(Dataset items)
# # # # # # #

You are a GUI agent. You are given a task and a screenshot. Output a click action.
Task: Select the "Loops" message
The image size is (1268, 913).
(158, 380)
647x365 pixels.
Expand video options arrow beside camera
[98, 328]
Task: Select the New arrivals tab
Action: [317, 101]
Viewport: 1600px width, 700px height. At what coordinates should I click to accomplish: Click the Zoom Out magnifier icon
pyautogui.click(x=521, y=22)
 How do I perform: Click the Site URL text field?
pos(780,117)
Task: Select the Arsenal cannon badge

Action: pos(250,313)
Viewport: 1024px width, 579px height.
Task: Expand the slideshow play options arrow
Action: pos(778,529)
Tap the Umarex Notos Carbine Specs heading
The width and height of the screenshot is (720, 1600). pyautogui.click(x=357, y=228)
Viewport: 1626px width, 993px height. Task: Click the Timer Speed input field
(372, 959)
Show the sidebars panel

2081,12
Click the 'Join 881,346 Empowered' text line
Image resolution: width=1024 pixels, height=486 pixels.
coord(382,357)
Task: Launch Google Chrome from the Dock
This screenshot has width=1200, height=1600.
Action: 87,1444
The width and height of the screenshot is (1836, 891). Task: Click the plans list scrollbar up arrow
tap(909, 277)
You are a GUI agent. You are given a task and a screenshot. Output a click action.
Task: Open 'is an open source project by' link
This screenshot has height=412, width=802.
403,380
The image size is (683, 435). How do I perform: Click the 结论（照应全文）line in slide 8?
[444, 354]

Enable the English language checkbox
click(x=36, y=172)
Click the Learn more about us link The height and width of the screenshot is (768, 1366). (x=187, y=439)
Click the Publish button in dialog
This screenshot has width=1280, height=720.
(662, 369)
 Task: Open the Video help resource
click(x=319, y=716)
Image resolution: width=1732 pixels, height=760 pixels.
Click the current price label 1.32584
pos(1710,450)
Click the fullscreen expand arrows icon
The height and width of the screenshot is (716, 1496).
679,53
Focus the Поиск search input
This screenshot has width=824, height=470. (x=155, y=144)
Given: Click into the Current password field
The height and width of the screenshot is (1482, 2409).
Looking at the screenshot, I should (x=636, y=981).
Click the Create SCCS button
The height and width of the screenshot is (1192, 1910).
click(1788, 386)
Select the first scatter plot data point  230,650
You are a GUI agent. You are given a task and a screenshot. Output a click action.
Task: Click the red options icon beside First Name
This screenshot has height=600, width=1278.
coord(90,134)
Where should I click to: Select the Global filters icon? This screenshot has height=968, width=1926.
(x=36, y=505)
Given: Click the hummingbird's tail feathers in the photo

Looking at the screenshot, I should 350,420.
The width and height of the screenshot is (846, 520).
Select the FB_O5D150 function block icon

# # # # # # #

Turn everything from the line holding "Click the fullscreen expand arrows icon" through the last of the rows, inclusive, into a Markdown table with the columns Number and Line. Skip any blank lines.

EXERCISE SOLUTION:
| Number | Line |
|---|---|
| 1 | Click the fullscreen expand arrows icon |
| 2 | The height and width of the screenshot is (716, 1496). |
| 3 | 679,53 |
| 4 | Focus the Поиск search input |
| 5 | This screenshot has width=824, height=470. (x=155, y=144) |
| 6 | Given: Click into the Current password field |
| 7 | The height and width of the screenshot is (1482, 2409). |
| 8 | Looking at the screenshot, I should (x=636, y=981). |
| 9 | Click the Create SCCS button |
| 10 | The height and width of the screenshot is (1192, 1910). |
| 11 | click(1788, 386) |
| 12 | Select the first scatter plot data point  230,650 |
| 13 | You are a GUI agent. You are given a task and a screenshot. Output a click action. |
| 14 | Task: Click the red options icon beside First Name |
| 15 | This screenshot has height=600, width=1278. |
| 16 | coord(90,134) |
| 17 | Where should I click to: Select the Global filters icon? This screenshot has height=968, width=1926. |
| 18 | (x=36, y=505) |
| 19 | Given: Click the hummingbird's tail feathers in the photo |
| 20 | Looking at the screenshot, I should 350,420. |
| 21 | The width and height of the screenshot is (846, 520). |
| 22 | Select the FB_O5D150 function block icon |